## What needs to be done
List every specific camera model the text below about the Leica M8's infrared problem names, each only once.

## Provided passage
Perfect does mean no personality(?)…
As I mentioned in previous article, the Leica M8 has the problem that generate the enormity of the
photographers as soon as came out. A large amount of unfiltered infrared light pour into the sensor,
cause ugly color shift. The effect is not the same in all subject, for example it is hard to notice
abnomarlity in landscape but materials with textures, fabrics or cloth shows very serious effect.
The color of the original clothes. Taken with Sony A7 II.
Taken by Leica M8 without UR/IR filter. The black color comes out in purplish purple.
There are only two models that can transmit infrared light to the sensor: Kodak DCS 460 and Leica M8.
Actually the infrared cut filter attached to the front of the sensor, but it is too thin to block IR thoroughly.
Infrared wavelengths mainly affect the red pixels of the sensor, causing a strange color drift.
Leitz would have known about this problem on the Kodak DCS 460, but why they did it again?
I think they struggled with M body’s thickness which is about half of typical DSLR to install digital sensor
& manage aerial image on top of it.
(* Nikon DSLR lens flange = 46.5mm, Leica M lens flange = 27.8mm)

## Provided records
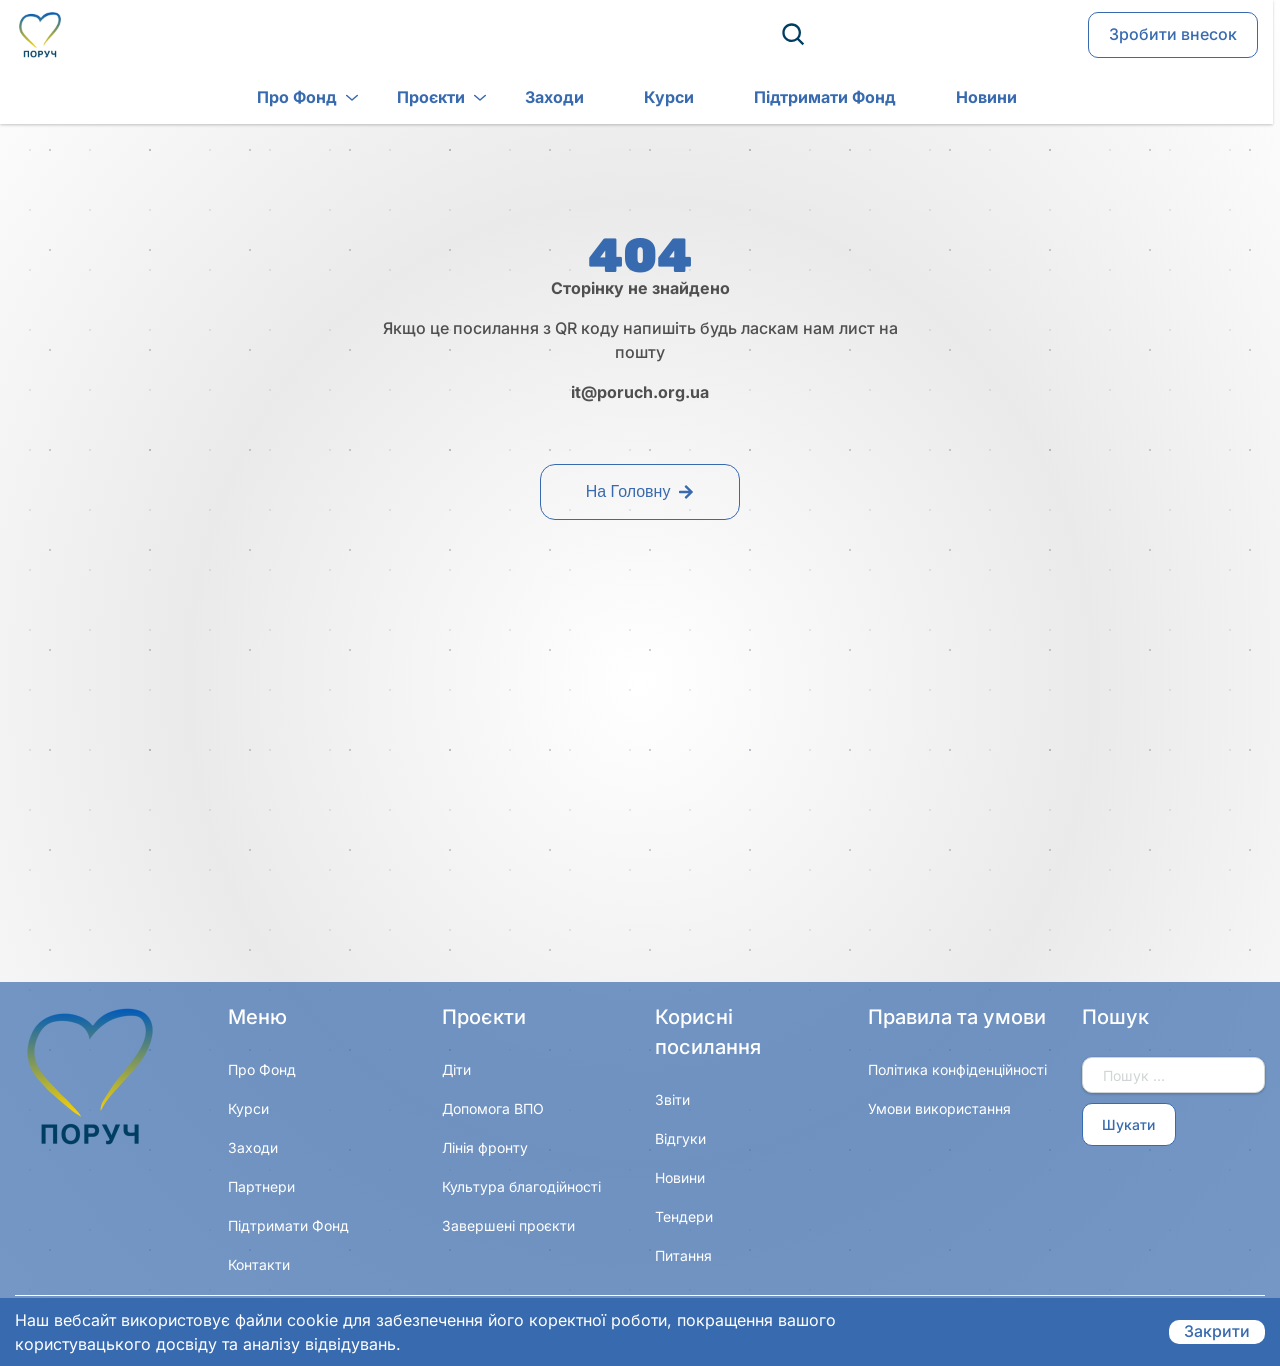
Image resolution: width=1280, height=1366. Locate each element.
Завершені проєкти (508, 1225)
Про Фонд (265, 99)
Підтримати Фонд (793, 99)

* * *

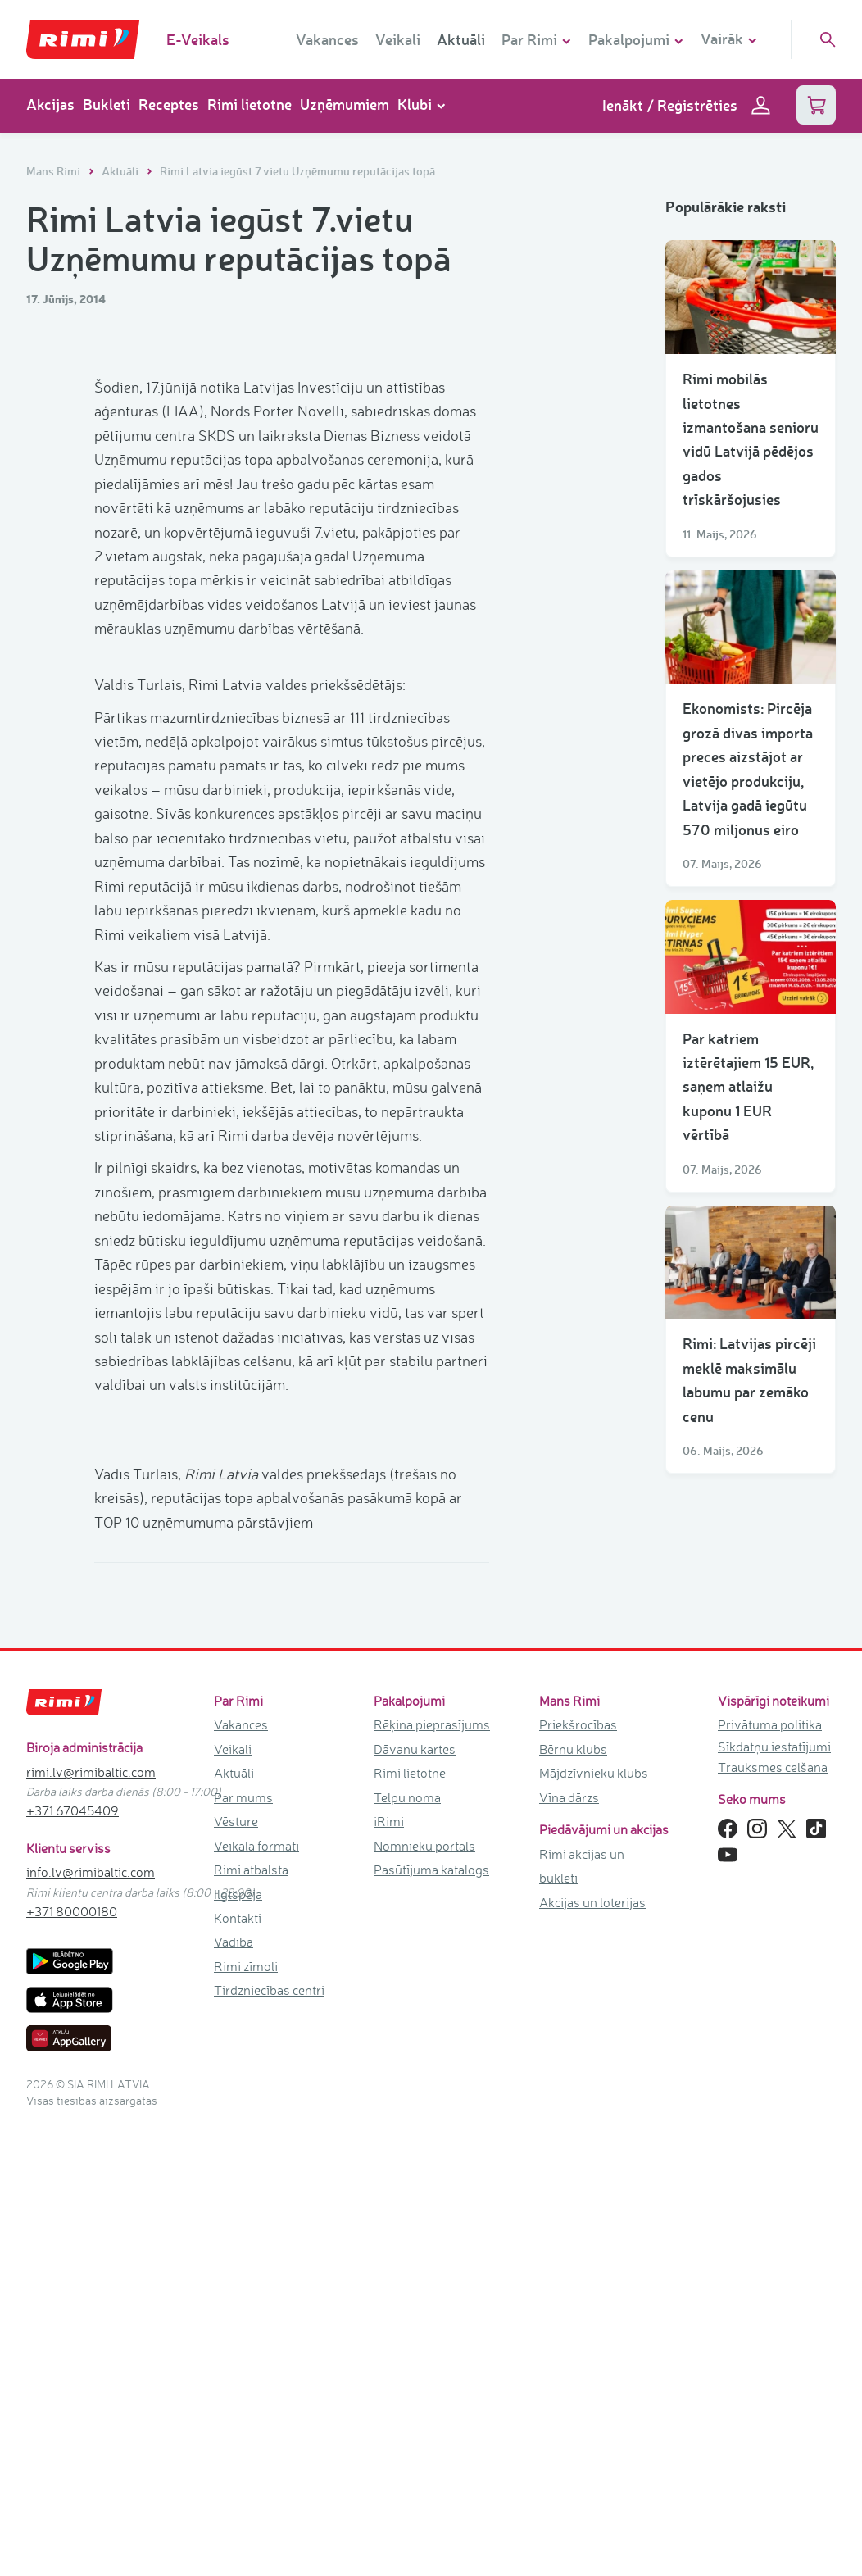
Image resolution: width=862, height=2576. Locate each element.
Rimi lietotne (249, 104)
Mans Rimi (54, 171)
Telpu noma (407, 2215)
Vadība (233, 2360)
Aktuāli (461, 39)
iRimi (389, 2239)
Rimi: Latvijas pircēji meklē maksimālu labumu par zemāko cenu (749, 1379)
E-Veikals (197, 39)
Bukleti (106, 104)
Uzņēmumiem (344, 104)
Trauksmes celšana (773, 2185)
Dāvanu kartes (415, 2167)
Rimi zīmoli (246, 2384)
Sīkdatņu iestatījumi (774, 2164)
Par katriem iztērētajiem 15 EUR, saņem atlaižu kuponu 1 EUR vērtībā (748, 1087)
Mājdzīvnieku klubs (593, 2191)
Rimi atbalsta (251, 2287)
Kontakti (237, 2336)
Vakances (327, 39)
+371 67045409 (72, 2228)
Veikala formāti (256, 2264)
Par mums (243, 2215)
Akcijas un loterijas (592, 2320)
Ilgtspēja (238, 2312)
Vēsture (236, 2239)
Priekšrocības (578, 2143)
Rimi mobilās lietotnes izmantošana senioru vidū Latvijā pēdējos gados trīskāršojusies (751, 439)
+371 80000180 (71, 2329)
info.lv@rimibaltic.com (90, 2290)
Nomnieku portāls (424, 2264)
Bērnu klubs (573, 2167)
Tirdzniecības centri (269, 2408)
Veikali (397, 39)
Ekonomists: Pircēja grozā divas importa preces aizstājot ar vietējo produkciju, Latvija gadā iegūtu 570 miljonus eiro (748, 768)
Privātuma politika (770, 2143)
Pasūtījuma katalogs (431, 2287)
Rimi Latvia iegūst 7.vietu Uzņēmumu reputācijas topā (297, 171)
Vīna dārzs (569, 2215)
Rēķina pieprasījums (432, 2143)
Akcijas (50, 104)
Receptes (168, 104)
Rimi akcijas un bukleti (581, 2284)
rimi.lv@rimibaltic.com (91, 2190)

## The response
Leica M8, Sony A7 II, Kodak DCS 460